A glimpse of what stability feels and looks like recently. Smoothness. Not getting in my own way. Allowing the perfection to arise. Solutions to appear when required. Letting go of that which requires being let go of. A little zen moment here and there. Not wanting much, or expecting anything from life.

Came out of my solitude a couple of times over the last week, and both a chance to observe myself in company. Saw how relatively calm and stable I am now. It was noticed how calm I am and a couple of people approached to ask about mindfulness, which they had heard I was into. 

There is something lovely about holding back on trying too hard, when a lifetime of striving has been practiced. I was always wanting more more more, squeezing the magic out of many experiences with that approach. Now I expect little. I know hardly anything. I avoid vexatious people. Most people actually.

Having a little love affair on my own with the flowers, the birds the trees the river. The work too, the clients and their expectations, the money side. Spikes of anxiety arise. Sharpness becomes a felt bodily contraction, pain. I turn to it, and embrace it. Rock it gently in my arms.  I know how to deal with suffering now, it isn’t so scary.

Not feeling phased by shortages here and there, the odd mishap or accident, it all passes sooner rather than later anyway and its all fresh and new again. Moving on and moving on through.

The love affair with myself is finding new expression. Every day I am in the gym for an hour and a half working the weights and doing aerobic exercise, then a swim. A new hobby of upping the fitness, of looking after myself in a new way. Self compassion in another form. The result is greatly increased relaxation, energy levels and sleep. Simple.

It is a new wellbeing tool in my toolbox. And a new adventure!

Its a simple solitary un-needy life these days. Such a contrast to my drama queen tendencies of the past. I feel very little urge to be with anyone from my past. These relationships have such well worn rehearsed responses and expectations. It feel toxic while I learn these new ways of being. I maintain well wishes to them all though, no rejection required. We are all making our way in our own way.

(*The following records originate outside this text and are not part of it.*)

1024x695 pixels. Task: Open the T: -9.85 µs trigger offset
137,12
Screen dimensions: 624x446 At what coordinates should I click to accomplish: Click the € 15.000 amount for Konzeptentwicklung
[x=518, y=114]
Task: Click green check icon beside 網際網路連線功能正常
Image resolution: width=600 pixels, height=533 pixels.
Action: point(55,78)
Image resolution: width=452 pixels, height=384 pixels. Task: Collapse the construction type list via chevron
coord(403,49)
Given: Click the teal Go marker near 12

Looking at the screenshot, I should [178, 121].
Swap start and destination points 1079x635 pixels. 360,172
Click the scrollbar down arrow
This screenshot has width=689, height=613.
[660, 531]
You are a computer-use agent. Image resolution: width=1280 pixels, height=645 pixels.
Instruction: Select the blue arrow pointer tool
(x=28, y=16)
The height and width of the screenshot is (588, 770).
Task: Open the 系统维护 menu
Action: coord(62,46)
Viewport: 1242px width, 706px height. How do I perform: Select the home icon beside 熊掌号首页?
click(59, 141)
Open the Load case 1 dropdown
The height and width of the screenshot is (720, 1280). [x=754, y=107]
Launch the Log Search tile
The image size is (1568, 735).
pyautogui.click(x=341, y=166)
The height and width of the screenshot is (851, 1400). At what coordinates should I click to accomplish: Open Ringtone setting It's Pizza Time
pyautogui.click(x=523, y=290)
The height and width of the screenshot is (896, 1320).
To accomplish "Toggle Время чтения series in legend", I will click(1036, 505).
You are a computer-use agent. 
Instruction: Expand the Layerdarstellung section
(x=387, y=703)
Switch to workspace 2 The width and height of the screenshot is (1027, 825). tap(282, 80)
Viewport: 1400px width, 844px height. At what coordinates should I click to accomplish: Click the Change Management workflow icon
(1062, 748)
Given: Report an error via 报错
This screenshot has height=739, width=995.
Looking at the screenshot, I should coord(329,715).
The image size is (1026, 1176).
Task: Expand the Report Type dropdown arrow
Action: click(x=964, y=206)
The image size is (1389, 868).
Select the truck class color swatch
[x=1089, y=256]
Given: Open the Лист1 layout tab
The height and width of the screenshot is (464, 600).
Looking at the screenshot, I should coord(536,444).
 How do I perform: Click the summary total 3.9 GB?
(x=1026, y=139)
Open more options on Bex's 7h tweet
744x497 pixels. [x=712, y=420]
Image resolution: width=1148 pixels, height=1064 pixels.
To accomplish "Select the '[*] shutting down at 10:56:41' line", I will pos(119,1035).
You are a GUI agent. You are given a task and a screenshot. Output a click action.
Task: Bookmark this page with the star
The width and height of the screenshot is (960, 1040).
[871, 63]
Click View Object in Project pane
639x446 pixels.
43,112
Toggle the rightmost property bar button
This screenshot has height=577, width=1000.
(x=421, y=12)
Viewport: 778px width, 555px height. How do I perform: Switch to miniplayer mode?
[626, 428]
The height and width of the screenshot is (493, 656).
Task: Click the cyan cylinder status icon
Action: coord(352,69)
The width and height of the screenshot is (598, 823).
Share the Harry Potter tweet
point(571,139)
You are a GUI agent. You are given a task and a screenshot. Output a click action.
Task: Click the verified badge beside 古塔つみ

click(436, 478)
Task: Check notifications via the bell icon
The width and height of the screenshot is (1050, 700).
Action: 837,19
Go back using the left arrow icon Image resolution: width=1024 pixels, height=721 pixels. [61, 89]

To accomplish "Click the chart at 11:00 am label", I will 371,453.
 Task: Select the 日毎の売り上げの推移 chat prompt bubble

Here is a short list of well being practices from the last week

  • I bought myself flowers last night, my favourite Freesias. Placed them near where I sleep so that I can enjoy the delightful aroma.
  • Doing the recommended 10,000 steps nearly every day (big rest on Sundays).
  • Bought dumb bells and doing exercises I looked up on Youtube
  • An evening walk every day, through the woods and flowers, up the river or through the walled garden. And in all weather, seeing the beauty of the rain too. Allowing my curiosity to change the route when it feels right
  • Just sitting outside for a few minutes just being. Resting.
  • Using the senses regularly through each day, grounding in the present. What do I smell, feel, hear, see.
  • Being okay with, not judging myself harshly for or hiding from – just observing the anger, irritation, impatience, nasty thoughts etc.
  • Doing what I want , trusting my promptings
  • Remembering to thank this body, for example, giving my feet a little rub.
  • Being extra kind to everyone, especially those I know need some friendship and company and encouragement. They benefit and I do too.
  • Eating freshly cooked food, lots of vegetables, buying organic a bit more. Taking a couple of vitamin supplements too at times, Vitamin D, Multivitamins.
  • Washing my bedding more often and enjoying the feeling of it and the increase in self care.
  • Feeling grateful, and remembering how great and how easy life is in so many ways, compared to 100 years ago, for example.